GIVEN DATA:
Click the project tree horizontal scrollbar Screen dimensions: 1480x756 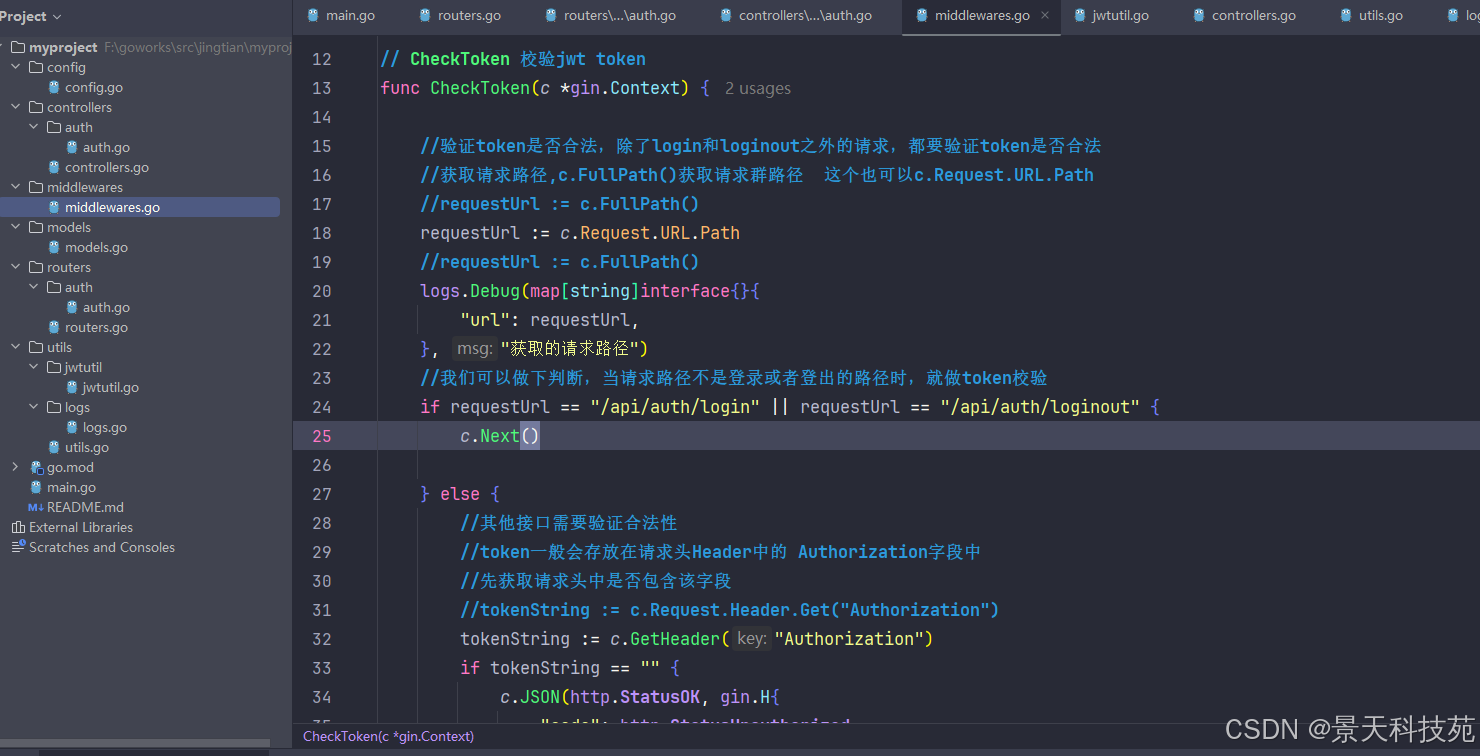[135, 744]
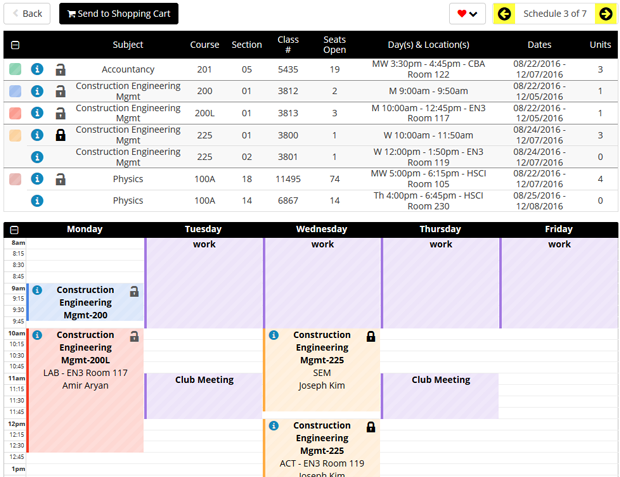Click the Back button
Image resolution: width=620 pixels, height=477 pixels.
tap(27, 14)
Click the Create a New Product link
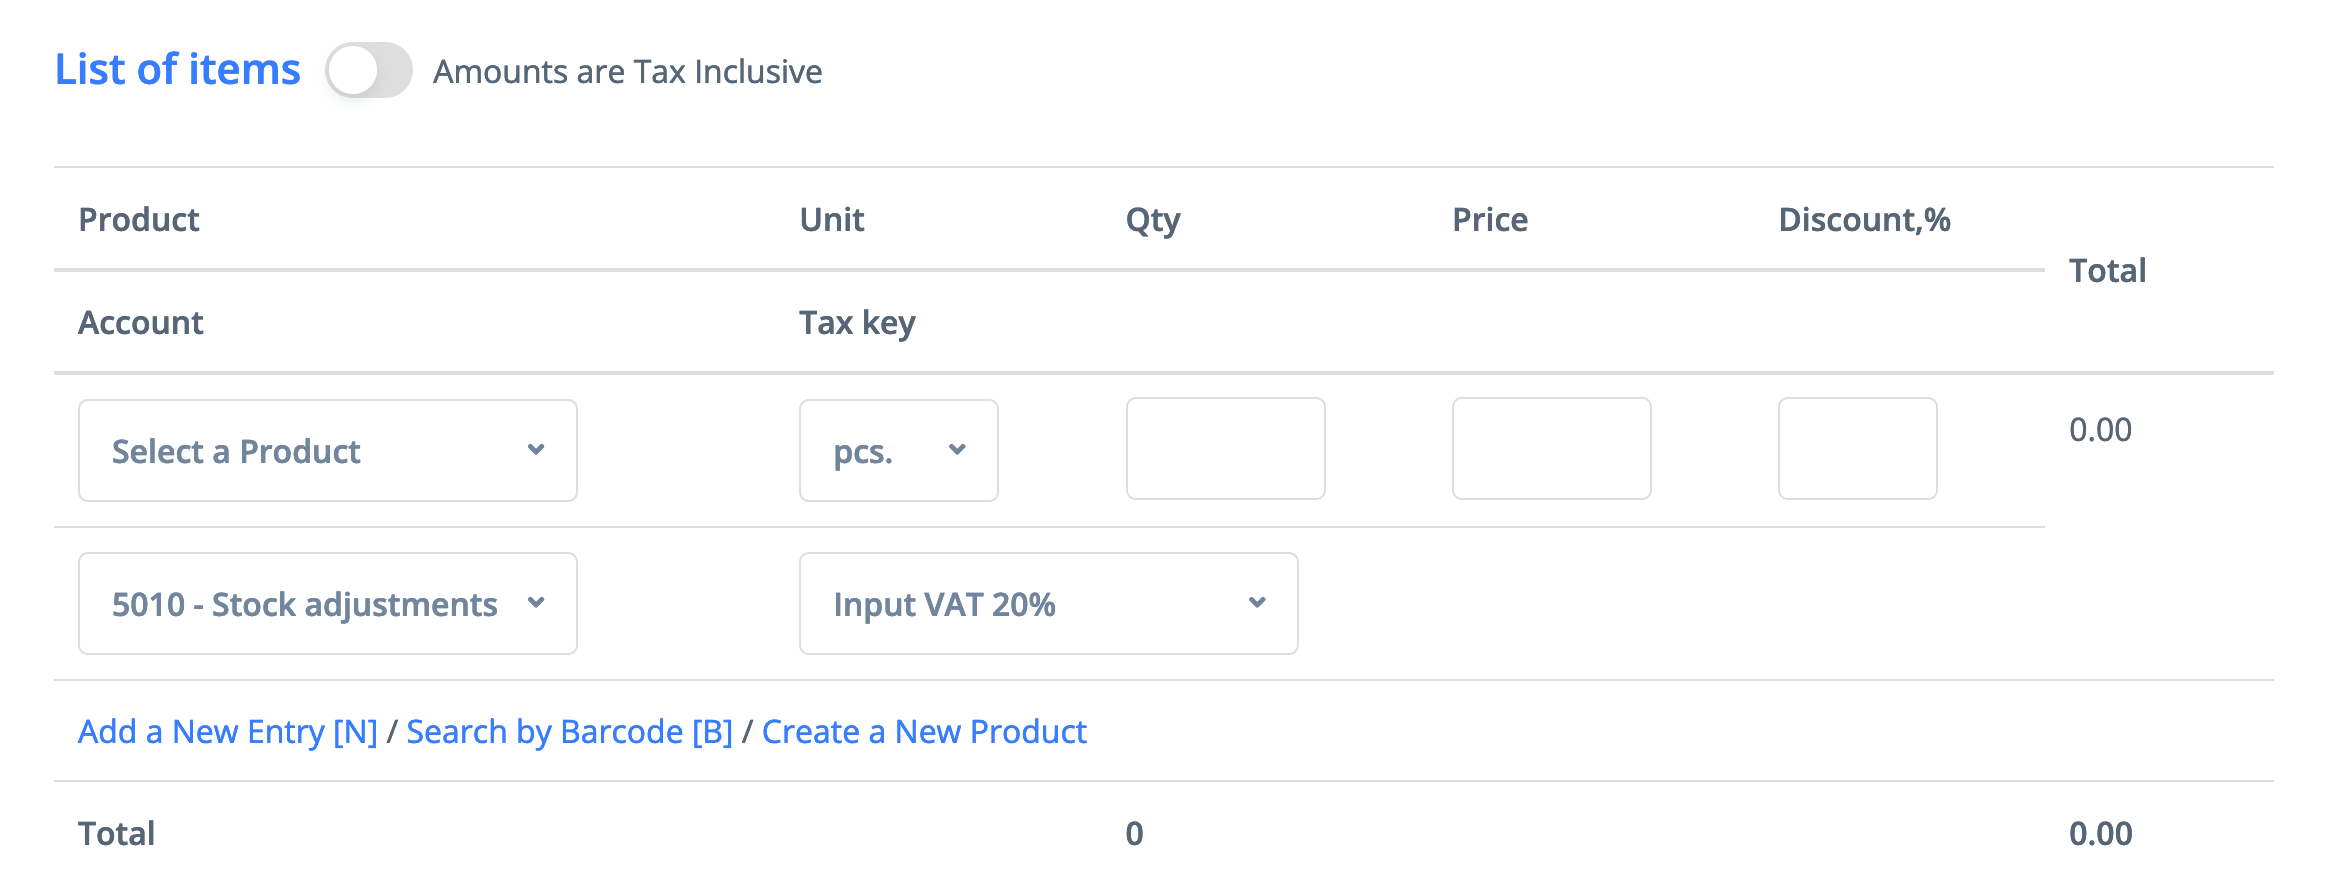This screenshot has width=2330, height=890. click(924, 732)
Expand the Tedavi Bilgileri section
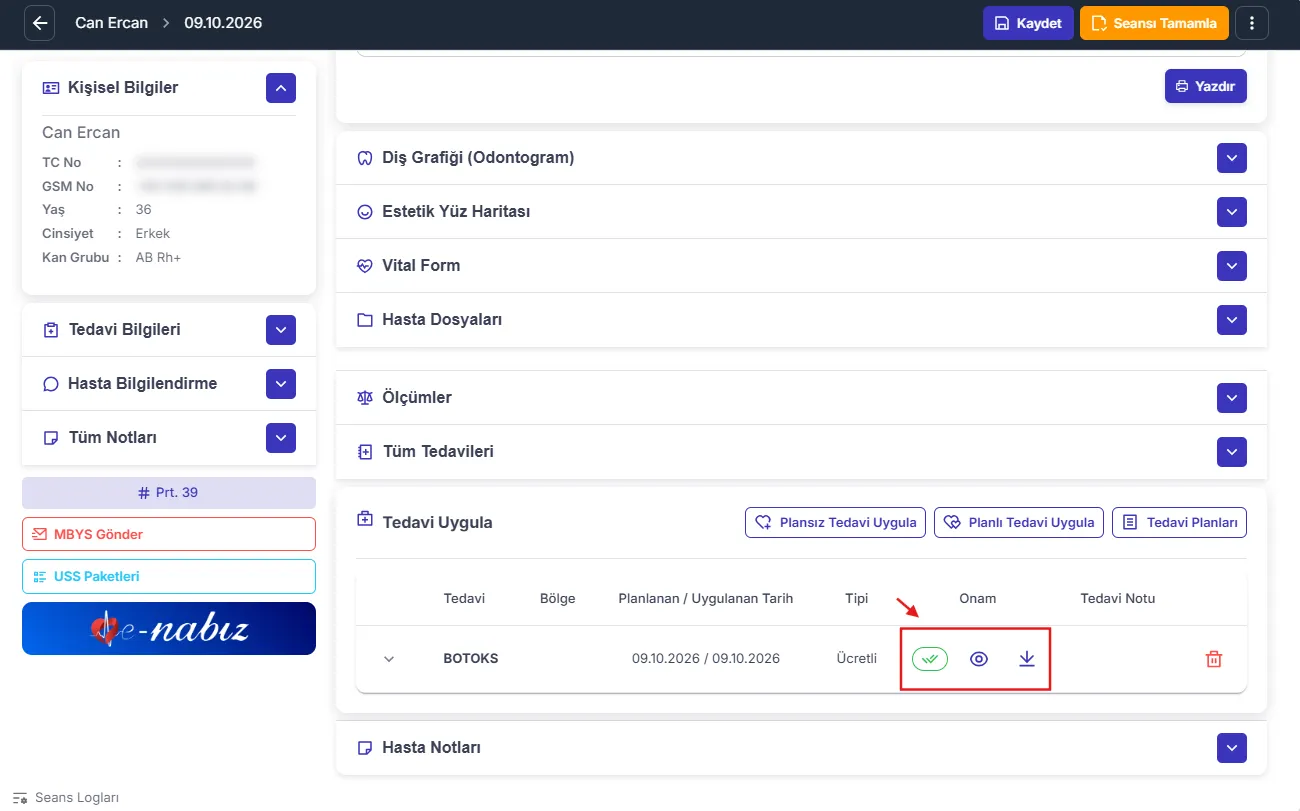This screenshot has width=1300, height=811. pos(281,330)
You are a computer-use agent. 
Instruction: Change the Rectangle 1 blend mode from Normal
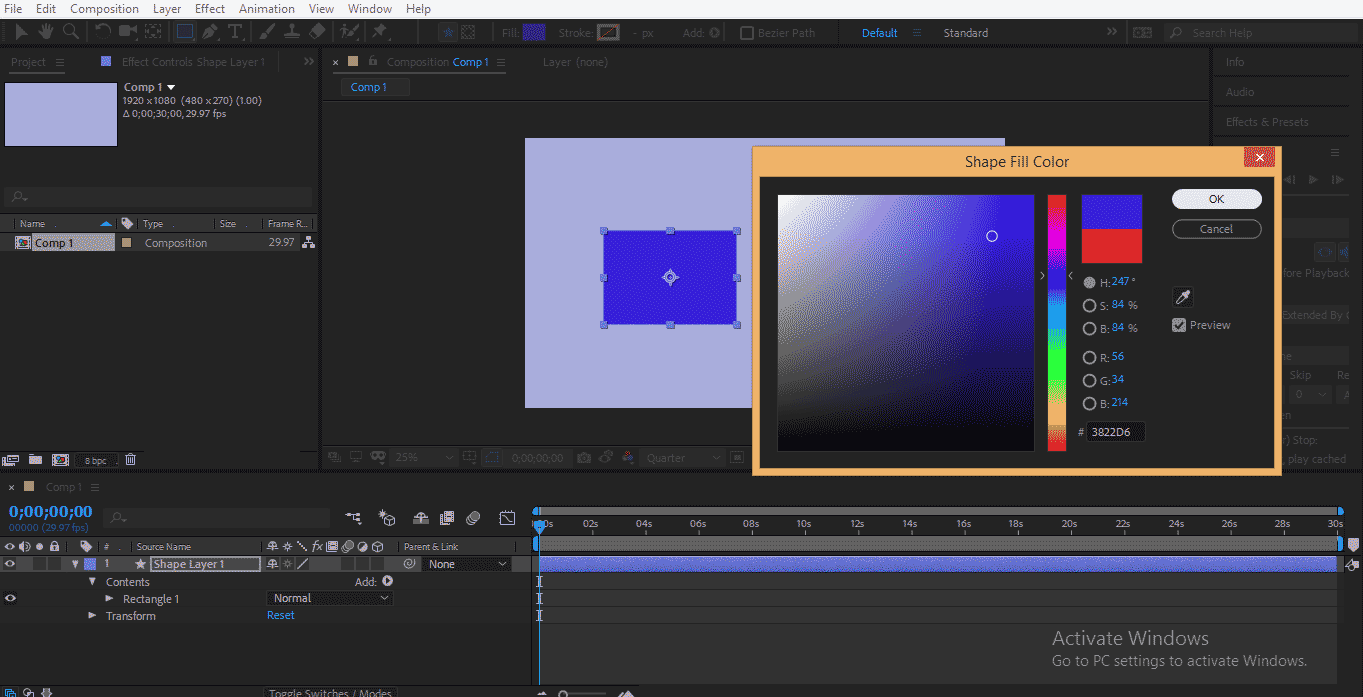click(329, 597)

TASK INSTRUCTIONS: Format the records from the line containing "Expand the Tedavi Bilgileri section" through the end of the records as a numbered list, omitting blank lines and leaving out the pictures.

TASK RESULT:
1. Expand the Tedavi Bilgileri section
2. This screenshot has width=1300, height=811. pos(281,330)
3. You are a computer-use agent. 
4. Instruction: Change the Rectangle 1 blend mode from Normal
5. click(329, 597)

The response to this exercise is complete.